Один день в ноябре и 9 в июне следующего года…
«Подросток»
Тринадцать дней. 19 сентября — 3 декабря (при этом: «пролетаю два месяца» — уточнить цитату; да еще — 9 дней беспамятства).
«Братья Карамазовы»
Реальное время — 1866 год (середина 60-х), отсюда, кстати, следует, что Раскольников и Иван Карамазов примерно в одно время были в Петербурге, писали свои статьи и, стало быть, могли встречаться и читать друг друга.
Эпилог — первая декада ноября.
Всего — 10 дней.
Просчитать под этим углом зрения (как с «вдругами» — «вдруг» ведь это своего рода единица художественного времени) все произведения Достоевского. Какая здесь закономерность?
Сравнить — под этим же углом зрения — Достоевского с другими писателями от Пушкина до Толстого.
Связать:мою главную предпосылку для начала работы с «кувшином Магомета».
«Кувшин Магомета». Магомету явился архангел Гавриил и забрал его с собой. В этот момент опрокинулся кувшин… Они облетели весь мир. Были у Бога, а когда вернулись кувшин все еще падал, и его можно было подхватить (вот, кстати, вероятно, образное предчувствие, чувственное художественное открытие будущего закона относительности — зависимость растяжения времени от скорости движения.).
В примечаниях к тридцатитомнику довольно убедительно выяснено, что источником этой легенды для Достоевского послужил В. Ирвинг. [223]
Но Достоевский читал и сам Коран. Не мог ли взять оттуда?
Однако насчет связи.
Главнейшей предпосылкой начала работы над пониманием художественного произведения (наверное, любого, и, кажется, над произведениями Достоевского в особенности) является такое его прочтение, прослушивание, проглядывание, такое его знание , при котором достигаешь предельной скорости облета, когда в одно мгновение можешь увидеть, услышать, прочитать, можешь обозреть и все целое, и все до единой малейшие детали — абзацы, мазки, ноты, когда время как бы распластовывается в пространстве и даже как бы исчезает, так что можешь опрокинуть свой кувшин, все увидеть, услышать, прочитать и, вернувшись, успеть поставить кувшин на место.

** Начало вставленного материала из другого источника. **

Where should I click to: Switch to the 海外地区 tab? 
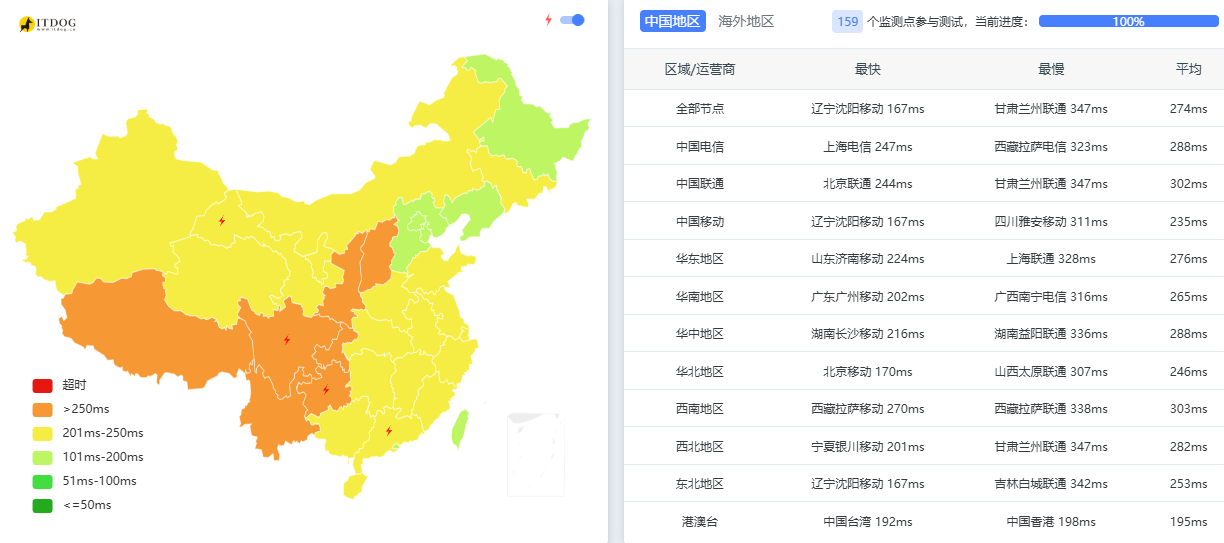(746, 21)
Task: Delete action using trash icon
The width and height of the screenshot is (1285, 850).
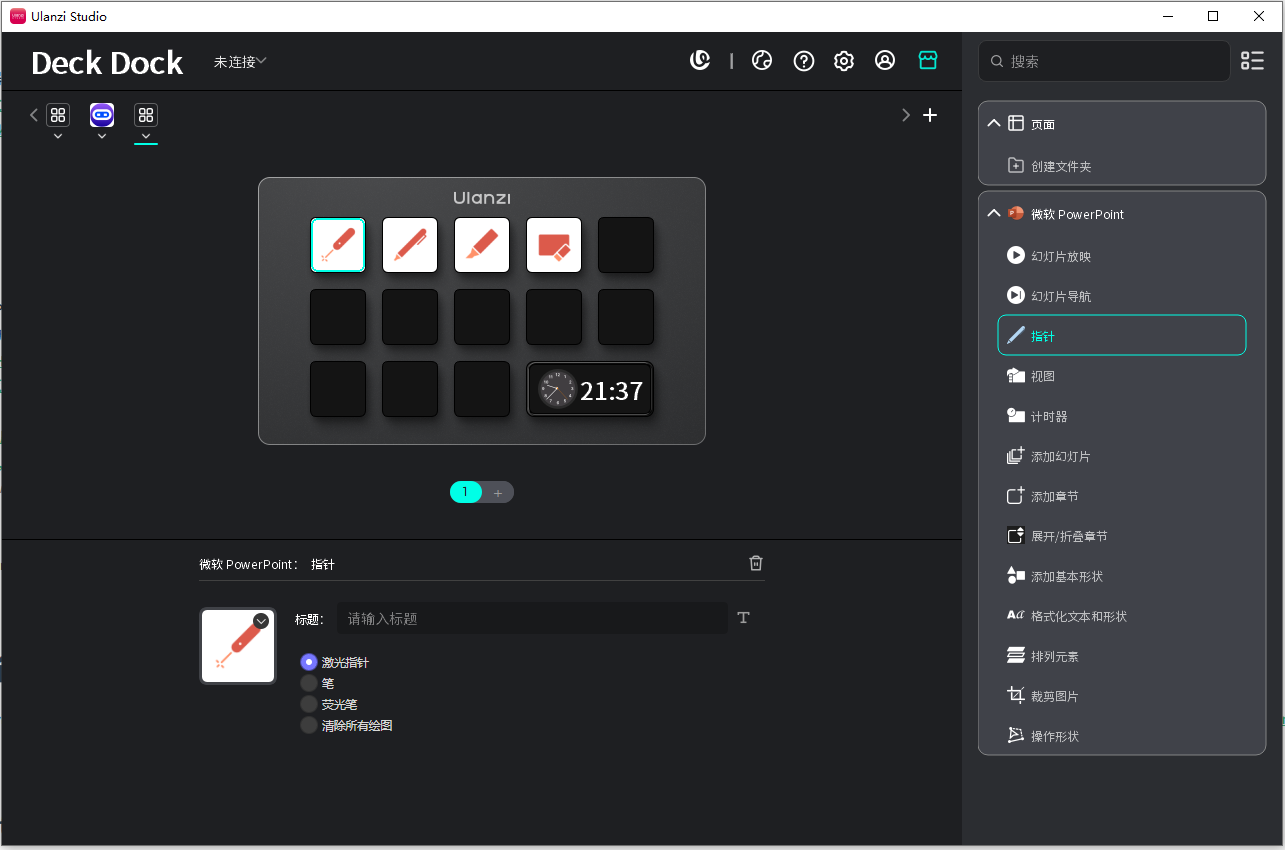Action: tap(756, 564)
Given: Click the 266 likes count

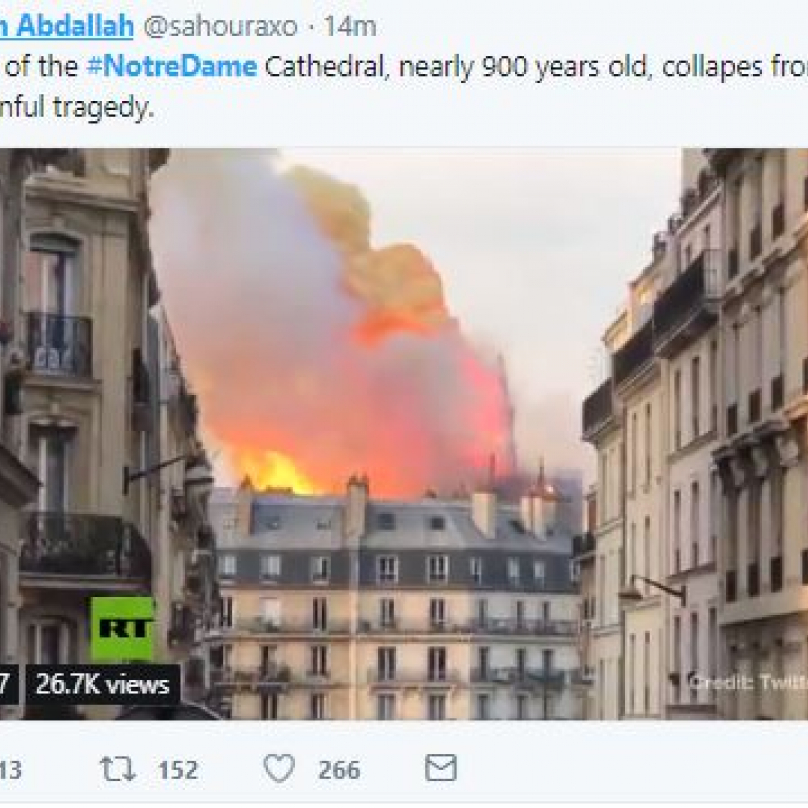Looking at the screenshot, I should 339,770.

Сравнение с музыкой, с музыковедением — очень плодотворно. Именно музыка особенно наглядно демонстрирует таинственную природу времени: в ней, музыке, как бы «по определению», отсутствует пространство, но в ней же — тоже особенно наглядно — демонстрируется превращение времени в пространство, распластовывание времени в пространстве: ведь когда знаешь наизусть, любишь какое-нибудь музыкальное произведение, то при первом звуке его (а иногда даже при одном его названии) мгновенно представляешь себе и в целом, и в мельчайших деталях, заранее знаешь развитие каждой ноты, все переходы, контрапункты… Начинаешь как бы уже не просто слышать его, но и видеть. См. Малер, Вагнер, Кондрашин.
Вероятно, что-то можно найти на этот счет, особенно у Чюрлениса: у него, может быть, как ни у кого из художников, живопись кажется «переводом» с языка музыки и наоборот; у него, как ни у кого, видишь музыку и слышишь живопись.
Догадываться, какому другому виду искусства ближе всего вид данный, какому писателю роднее всего, какой композитор, живописец и т. д. (даже если они друг друга не знали, тем более если знали).
Данте — Микеланджело… Микеланджело — Моцарт («Страшный суд» — «Реквием»)…
И не случайна же буквально страстная тяга Достоевского к прозаическим рассказам о замыслах картин, опер…
Каким счастьем, наверное, для Пушкина было узнавание себя в Моцарте.
Достоевский и Апокалипсис
Есть четыре способа исследования, познания:
I. Когда неизвестно «дано» и неизвестен «ответ».
II. Когда известно «дано» и неизвестен «ответ».
III. Когда неизвестно «дано» — зато известен «ответ».
IV. Когда известны и «дано», и «ответ».
Обычно мы имеем дело с тремя первыми задачами (особо: искусство, литература и наука); художник делает для себя неизвестными и «дано» и «ответ», и чем больше ему неизвестны то и другое, тем сильнее он нас поражает. Самый классический пример — тот же Достоевский: работа над «Преступлением и наказанием», над «Бесами», над «Подростком»… И может быть — самый сильный пример, — над «Идиотом». Ср. А.И.С. «Красное колесо». Я — ему в Вермонте: «Достоевский никогда не знал “ответа”, а вы здесь — знали… Отсюда: абсолютно неизбежна подгонка решений под ответ…». Его ответ: «Вы сами не знаете, как правы. Я знал, что Россию не спасти…».